Germline Mutations at Paralogous Positions in FGFR2 and FGFR3. FGFR1 is one of four FGFR transmembrane proteins in the human genome. FGFR1-FGFR4 all have a similar sequence, exon/intron organization, and domain structure. We aligned the four FGFR protein sequences to determine the conservation of the residues of the FGFR1 mutated region in FGFR2-FGFR4. This comparison revealed that the FGFR1 mutated residues are absolutely conserved between the paralogs (Fig. 3A). Intriguingly, mutations have previously been reported in FGFR2 and FGFR3 at the equivalent paralogous position to residue 546 of FGFR1. These mutations actually occur within a stretch of nine amino acids that are absolutely conserved among all four FGFR paralogs.

Fig. 3.

Fig. 3.

Open in a new tab

Evolutionary conservation of FGFR at the mutated residues in the kinase domain. (A) Sequence alignment of the region containing mutations within the kinase domains of human paralogs FGFR1-FGFR4. The mutated residues in FGFR1 are indicated with an arrow, and the residue number is given. The corresponding residues in FGFR2-FGFR4 are boxed in blue along with the residue on FGFR1. Sequence identities of aligned proteins to FGFR1 are shown with a hyphen. (B) Residue distribution within the FGFR1 family at positions 546 and 576. The height of each bar is proportional to the total number of kinases with the corresponding residue at this position in the alignment. The color of the fragments within each bar denotes the organism from which kinases with the given residue have originated. The residues at positions 546 and 576 in the wild-type FGFR1 are indicated with a black arrow, and the residue in the mutant FGFR1 is indicated with a red arrow.

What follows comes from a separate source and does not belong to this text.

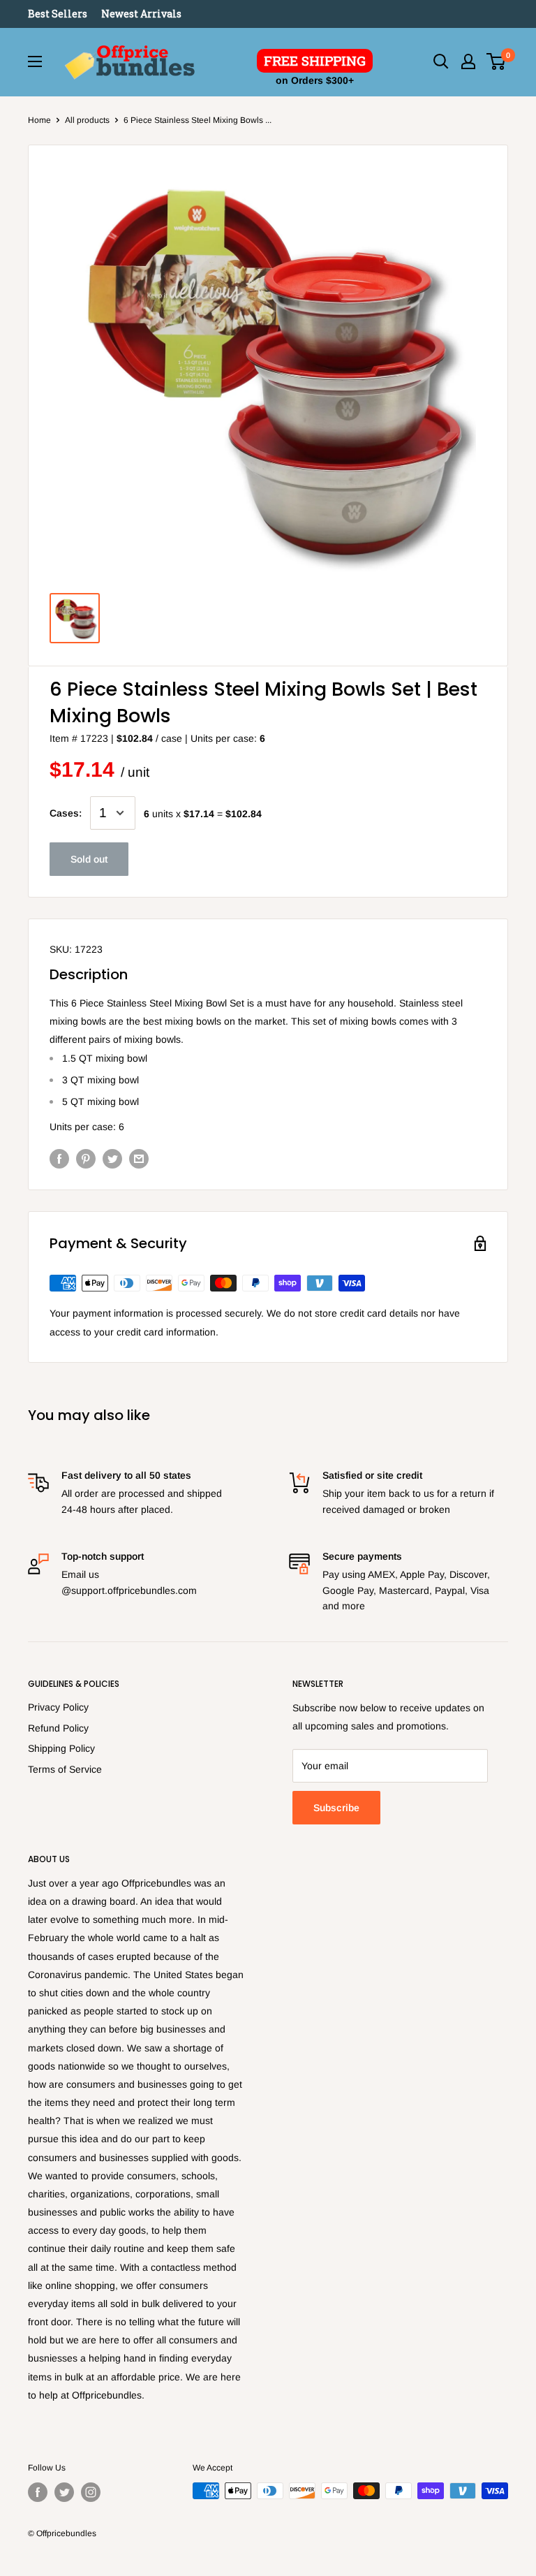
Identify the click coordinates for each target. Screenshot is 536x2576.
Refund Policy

Mutations at the mutation hotspot, residue 540 in FGFR3, the paralogous position to 546 in FGFR1, have been associated with hypochondroplasia (HCH), a form of dwarfism (18, 23). The mutation N540K accounts for the great majority of patients with HCH, in whom a mutation has been found (24). The mutated residue 540 in FGFR3 is located in the proximal kinase domain (tyrosine kinase 1) within the ATP-binding domain and confers weak constitutive activation. Biochemical studies have shown that the mutation of the N540 residue to lysine in HCH results in weak ligand-independent autophosphorylation of an immature receptor protein (25). The crystal structure of FGFR1 suggests that the side chain of N546 is hydrogen-bonded to the main chain of H541 (22). Therefore, if the N546K substitution is gain-of-function, it would suggest that the N546 interactions observed in the FGFR1 crystal structure are inhibitory, and disruption of this bond has been predicted to stabilize the active conformation of the receptor (22, 26).

Other mutations of the same residue in FGFR3 to different amino acid residues have also been associated with HCH; these mutations are N540T (27) and N540S (28). Furthermore, mutation of the N549 residue in FGFR2 to a histidine (29) or threonine (18) also occurs at the paralogous position to the mutation N546K we identified in FGFR1. These mutations are associated with the craniosynostosis syndromes Crouzon syndrome and Pfeiffer syndrome, respectively.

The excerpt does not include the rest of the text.